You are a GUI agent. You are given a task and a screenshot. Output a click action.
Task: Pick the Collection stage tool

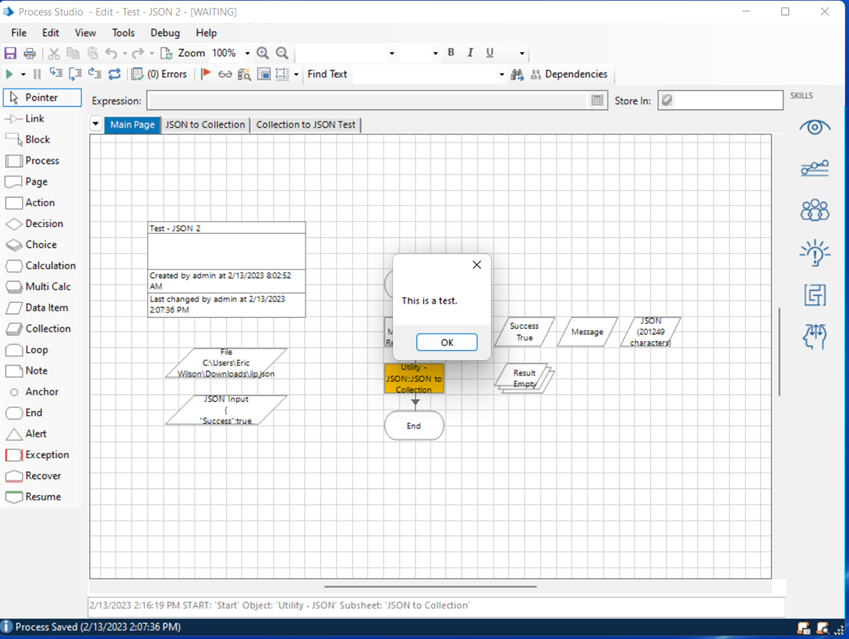[38, 329]
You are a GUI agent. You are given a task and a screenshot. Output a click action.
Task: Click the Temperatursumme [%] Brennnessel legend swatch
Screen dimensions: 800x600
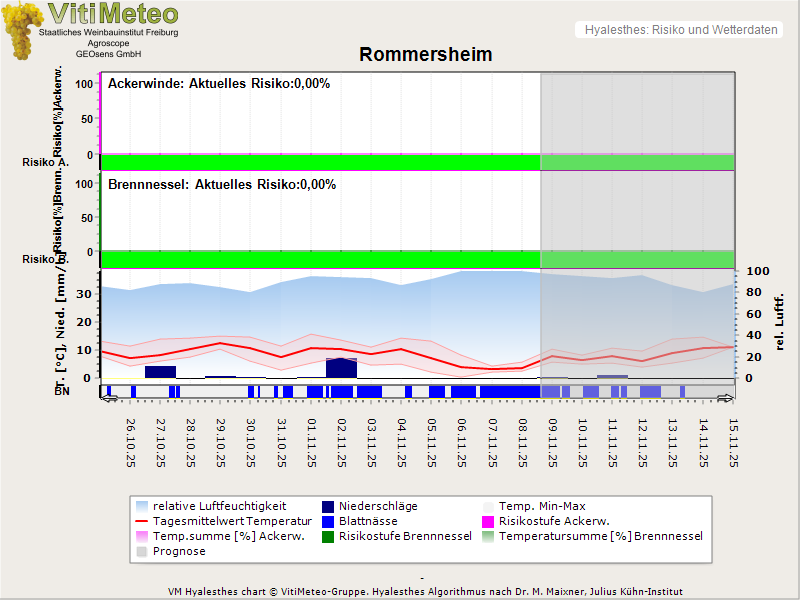click(489, 537)
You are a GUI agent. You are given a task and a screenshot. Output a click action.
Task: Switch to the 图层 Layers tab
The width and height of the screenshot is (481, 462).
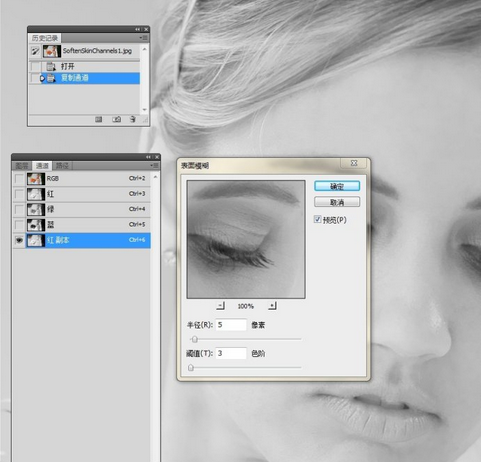22,166
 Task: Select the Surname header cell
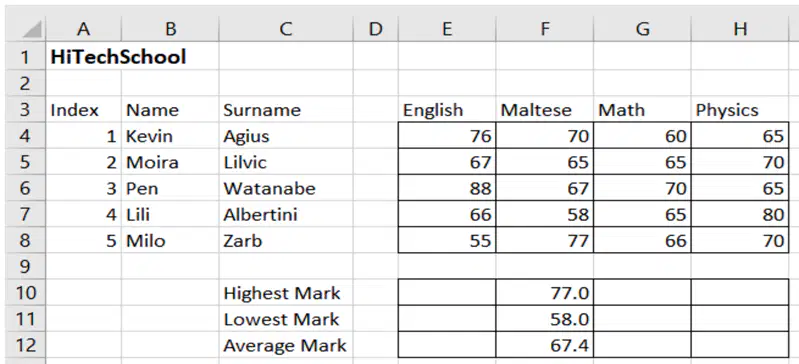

· · · · ·

= The problem =
In the entries above, find the line containing "Task: Pick the Collection stage tool". Transcribe it and every later line to the end, exactly, and leave out the pictures.

= Exercise result =
Task: Pick the Collection stage tool

[38, 329]
You are a GUI agent. You are given a task and a screenshot. Output a click action.
Task: Click the Temperatursumme [%] Brennnessel legend swatch
Screen dimensions: 800x600
click(489, 537)
You are a GUI agent. You are given a task and a screenshot. Output a click action.
Task: Switch to the 图层 Layers tab
The width and height of the screenshot is (481, 462).
22,166
 Task: Select the Surname header cell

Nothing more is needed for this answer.